A group of Seven Sisters may commence when at least seven women commit to offer a holy hour for a particular priest on a specific day of the week such that all seven days are covered.

The organizer of the group, called the anchoress, commits to her role for two years. The anchoress is the primary contact for the priest. She explains the apostolate to him, and she passes information back to the women that may guide their prayers, such as particular intentions or favorite saints. She also prays for the group’s fidelity and answers any questions. At the end of her term, the anchoress may pass the role to another woman or recommit for another two years.

The women in the group commit to their roles for one year. The commitment of each woman is to a particular day of the week – Sunday, Monday, etc. On her assigned day each week, the woman offers a holy hour of prayer exclusively for her priest — for his sanctity and for an ever-increasing devotion to the Blessed Virgin. She may also pray for the men in authority above the priest — his bishop and the Pope.
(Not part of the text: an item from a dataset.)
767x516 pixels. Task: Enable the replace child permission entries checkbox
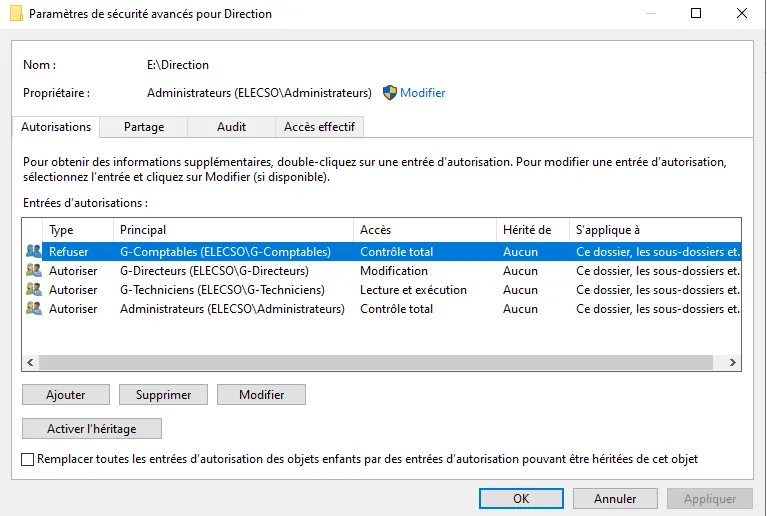27,459
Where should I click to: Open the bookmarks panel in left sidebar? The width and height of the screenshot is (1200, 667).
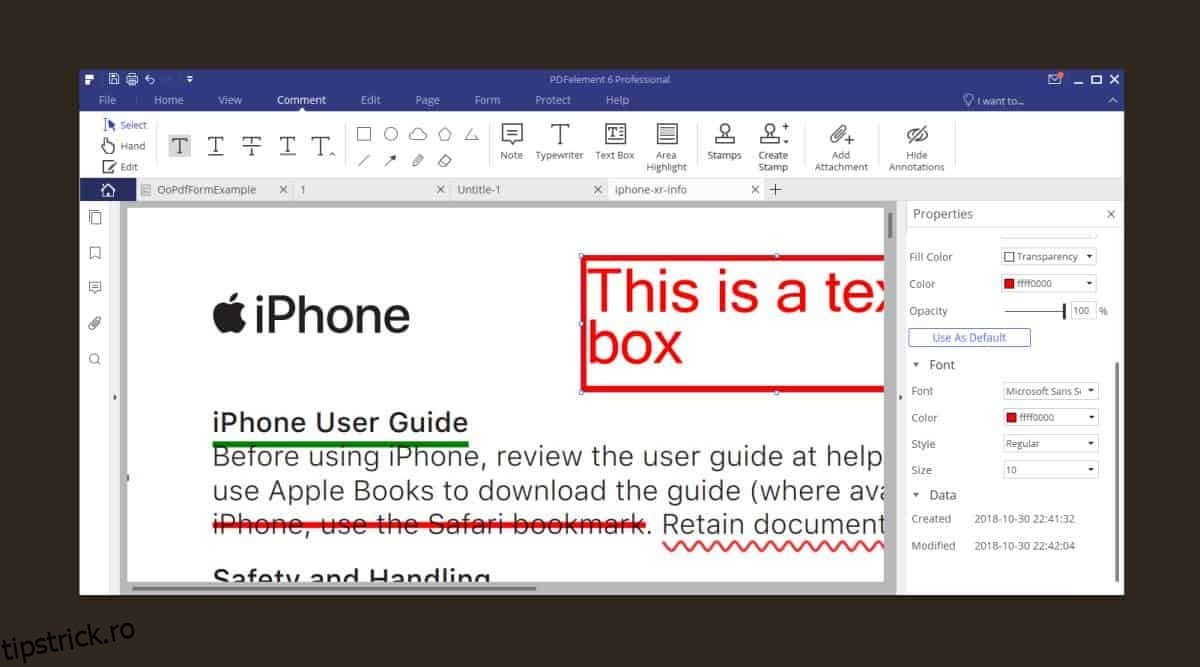coord(95,253)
Each priest decides whether he wants to know the identity of his Seven Sisters, though most Sisters prefer to serve anonymously, trusting that God will reward the prayers they offer in secret. The group is not limited to seven women. Other women may join as substitutes, or multiple women may arrange to share a day.

The ideal place for prayer is an adoration chapel before the Blessed Sacrament or in a church before the tabernacle. However, if a woman cannot make it to these places, then she can offer her holy hour anywhere. Thus, women can maintain their commitment even when homebound or traveling.

In any parish, the first priest to be covered must be the pastor for the parish, because he is the shepherd. If there are assistant pastors or retired priests in the parish, other groups may be organized for them, but only after the pastor is covered.

To begin a new group, Howe recommends first speaking to the priest for whom the group will pray. The next step is to invite women to join. Once the group is formed, the anchoress registers the group with the apostolate, which provides a welcome letter and periodic encouragement.

Some U.S. dioceses have coordinators who can refer women to existing groups or recommend priests for new groups. Women can find such coordinators on the Seven Sisters website.

“Allow the Holy Spirit to school you — you are in his school of intercession,” Howe responded when asked how women might pray. “We offer some suggestions, but we encourage women to listen to the Holy Spirit to know what the priest needs each week.”

Lydia Donahue, an anchoress for a Seven Sisters group in Knoxville, Tennessee, told LifeSiteNews that she read about the apostolate in her church bulletin. She recognized the similarity to the Handmaids of the Precious Blood, a cloistered religious order in east Tennessee dedicated to praying for priests. Further, she understood the need because her brother and son are priests. “Our priests are so under attack — they really are,” Donahue said.

Since her pastor was already covered, Donahue decided to form a new group for an associate pastor in her parish, whom she has known since his childhood. “Not one person I asked said, ‘No, I can’t do it — I don’t have time.’ Everyone said, ‘Yes, this is what we really need,’” Donahue reported.

To get started, Donahue gathered the women together for an in-person meeting, explained the mission, and gave each lady a printed reference booklet. The ladies exchanged contact information so that they could communicate with each other, especially to arrange for substitutions.

In an EWTN interview, Fr. Johnson made an analogy to a story in Scripture describing a battle between the Israelites and the Amalekites: “In Exodus, Moses is interceding for the people. As long his arms are raised up, the battle goes in favor of the Israelites, but he gets tired. It’s a lengthy battle. Any time he would lower his arms, the battle would go against the chosen people. So they got him a rock to sit on. Aaron and Hur propped up his arms, and they won the day.”

“We have an obligation to pray for priests,” Howe said. “This particular way appeals to many women as an expression of God’s heart.”